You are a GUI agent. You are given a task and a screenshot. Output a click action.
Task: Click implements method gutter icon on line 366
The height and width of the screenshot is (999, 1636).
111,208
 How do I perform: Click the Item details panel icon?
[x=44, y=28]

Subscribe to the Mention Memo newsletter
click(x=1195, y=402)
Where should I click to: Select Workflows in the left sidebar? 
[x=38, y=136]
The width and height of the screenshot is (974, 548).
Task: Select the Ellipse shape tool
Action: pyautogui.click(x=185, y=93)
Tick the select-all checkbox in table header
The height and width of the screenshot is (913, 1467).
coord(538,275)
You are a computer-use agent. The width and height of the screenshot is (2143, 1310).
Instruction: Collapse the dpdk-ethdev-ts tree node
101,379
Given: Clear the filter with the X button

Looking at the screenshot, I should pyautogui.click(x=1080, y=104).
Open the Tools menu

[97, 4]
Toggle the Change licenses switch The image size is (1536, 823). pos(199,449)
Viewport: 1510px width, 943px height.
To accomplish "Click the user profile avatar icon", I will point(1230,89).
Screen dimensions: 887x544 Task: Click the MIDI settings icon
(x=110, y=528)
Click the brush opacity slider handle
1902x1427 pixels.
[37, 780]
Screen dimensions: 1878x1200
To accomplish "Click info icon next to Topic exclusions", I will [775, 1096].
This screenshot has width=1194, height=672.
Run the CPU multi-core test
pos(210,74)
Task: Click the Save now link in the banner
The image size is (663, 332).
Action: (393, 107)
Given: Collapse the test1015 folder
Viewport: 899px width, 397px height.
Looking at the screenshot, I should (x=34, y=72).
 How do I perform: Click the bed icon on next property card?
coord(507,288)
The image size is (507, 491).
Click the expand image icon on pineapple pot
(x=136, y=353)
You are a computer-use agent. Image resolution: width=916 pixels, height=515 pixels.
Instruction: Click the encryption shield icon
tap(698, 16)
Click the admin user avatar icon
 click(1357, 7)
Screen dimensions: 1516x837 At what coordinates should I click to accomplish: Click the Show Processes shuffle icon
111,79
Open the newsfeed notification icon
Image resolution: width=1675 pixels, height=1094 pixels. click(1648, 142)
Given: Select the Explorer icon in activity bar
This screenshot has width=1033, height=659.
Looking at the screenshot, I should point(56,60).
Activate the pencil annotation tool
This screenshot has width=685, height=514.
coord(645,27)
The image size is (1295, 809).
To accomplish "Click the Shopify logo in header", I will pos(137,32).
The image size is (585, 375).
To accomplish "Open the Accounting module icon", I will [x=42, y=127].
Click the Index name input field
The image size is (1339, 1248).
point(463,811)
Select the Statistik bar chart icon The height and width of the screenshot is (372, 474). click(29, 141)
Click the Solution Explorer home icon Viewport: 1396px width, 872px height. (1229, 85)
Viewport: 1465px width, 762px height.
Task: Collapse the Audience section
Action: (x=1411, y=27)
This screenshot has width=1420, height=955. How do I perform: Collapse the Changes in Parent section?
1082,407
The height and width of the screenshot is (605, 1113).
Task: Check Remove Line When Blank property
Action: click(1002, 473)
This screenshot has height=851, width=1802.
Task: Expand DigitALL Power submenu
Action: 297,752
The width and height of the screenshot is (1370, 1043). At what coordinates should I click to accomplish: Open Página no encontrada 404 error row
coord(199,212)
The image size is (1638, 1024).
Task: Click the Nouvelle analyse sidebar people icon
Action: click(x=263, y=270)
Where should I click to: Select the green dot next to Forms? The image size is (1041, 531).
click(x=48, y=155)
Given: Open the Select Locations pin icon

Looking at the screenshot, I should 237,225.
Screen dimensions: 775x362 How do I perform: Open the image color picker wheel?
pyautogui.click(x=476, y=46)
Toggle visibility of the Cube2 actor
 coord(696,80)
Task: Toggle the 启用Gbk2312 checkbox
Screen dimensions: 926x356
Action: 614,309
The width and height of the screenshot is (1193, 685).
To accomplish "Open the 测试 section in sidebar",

────────

* [TASK GOAL]: Copy out the entries. Leave every line exactly as it is.

* [PROBLEM SOLUTION]:
You are a GUI agent. You are given a task and a screenshot. Output a click action.
Task: Click implements method gutter icon on line 366
The height and width of the screenshot is (999, 1636).
111,208
 How do I perform: Click the Item details panel icon?
[x=44, y=28]

Subscribe to the Mention Memo newsletter
click(x=1195, y=402)
Where should I click to: Select Workflows in the left sidebar? 
[x=38, y=136]
The width and height of the screenshot is (974, 548).
Task: Select the Ellipse shape tool
Action: pyautogui.click(x=185, y=93)
Tick the select-all checkbox in table header
The height and width of the screenshot is (913, 1467).
coord(538,275)
You are a computer-use agent. The width and height of the screenshot is (2143, 1310).
Instruction: Collapse the dpdk-ethdev-ts tree node
101,379
Given: Clear the filter with the X button

Looking at the screenshot, I should pyautogui.click(x=1080, y=104).
Open the Tools menu

[97, 4]
Toggle the Change licenses switch The image size is (1536, 823). pos(199,449)
Viewport: 1510px width, 943px height.
To accomplish "Click the user profile avatar icon", I will point(1230,89).
Screen dimensions: 887x544 Task: Click the MIDI settings icon
(x=110, y=528)
Click the brush opacity slider handle
1902x1427 pixels.
[37, 780]
Screen dimensions: 1878x1200
To accomplish "Click info icon next to Topic exclusions", I will [775, 1096].
This screenshot has width=1194, height=672.
Run the CPU multi-core test
pos(210,74)
Task: Click the Save now link in the banner
The image size is (663, 332).
Action: (393, 107)
Given: Collapse the test1015 folder
Viewport: 899px width, 397px height.
Looking at the screenshot, I should (x=34, y=72).
 How do I perform: Click the bed icon on next property card?
coord(507,288)
The image size is (507, 491).
Click the expand image icon on pineapple pot
(x=136, y=353)
You are a computer-use agent. Image resolution: width=916 pixels, height=515 pixels.
Instruction: Click the encryption shield icon
tap(698, 16)
Click the admin user avatar icon
 click(1357, 7)
Screen dimensions: 1516x837 At what coordinates should I click to accomplish: Click the Show Processes shuffle icon
111,79
Open the newsfeed notification icon
Image resolution: width=1675 pixels, height=1094 pixels. click(1648, 142)
Given: Select the Explorer icon in activity bar
This screenshot has width=1033, height=659.
Looking at the screenshot, I should point(56,60).
Activate the pencil annotation tool
This screenshot has width=685, height=514.
coord(645,27)
The image size is (1295, 809).
To accomplish "Click the Shopify logo in header", I will pos(137,32).
The image size is (585, 375).
To accomplish "Open the Accounting module icon", I will [x=42, y=127].
Click the Index name input field
The image size is (1339, 1248).
point(463,811)
Select the Statistik bar chart icon The height and width of the screenshot is (372, 474). click(29, 141)
Click the Solution Explorer home icon Viewport: 1396px width, 872px height. (1229, 85)
Viewport: 1465px width, 762px height.
Task: Collapse the Audience section
Action: (x=1411, y=27)
This screenshot has width=1420, height=955. How do I perform: Collapse the Changes in Parent section?
1082,407
The height and width of the screenshot is (605, 1113).
Task: Check Remove Line When Blank property
Action: click(1002, 473)
This screenshot has height=851, width=1802.
Task: Expand DigitALL Power submenu
Action: 297,752
The width and height of the screenshot is (1370, 1043). At what coordinates should I click to accomplish: Open Página no encontrada 404 error row
coord(199,212)
The image size is (1638, 1024).
Task: Click the Nouvelle analyse sidebar people icon
Action: click(x=263, y=270)
Where should I click to: Select the green dot next to Forms? The image size is (1041, 531).
click(x=48, y=155)
Given: Open the Select Locations pin icon

Looking at the screenshot, I should 237,225.
Screen dimensions: 775x362 How do I perform: Open the image color picker wheel?
pyautogui.click(x=476, y=46)
Toggle visibility of the Cube2 actor
 coord(696,80)
Task: Toggle the 启用Gbk2312 checkbox
Screen dimensions: 926x356
Action: 614,309
The width and height of the screenshot is (1193, 685).
To accomplish "Open the 测试 section in sidebar",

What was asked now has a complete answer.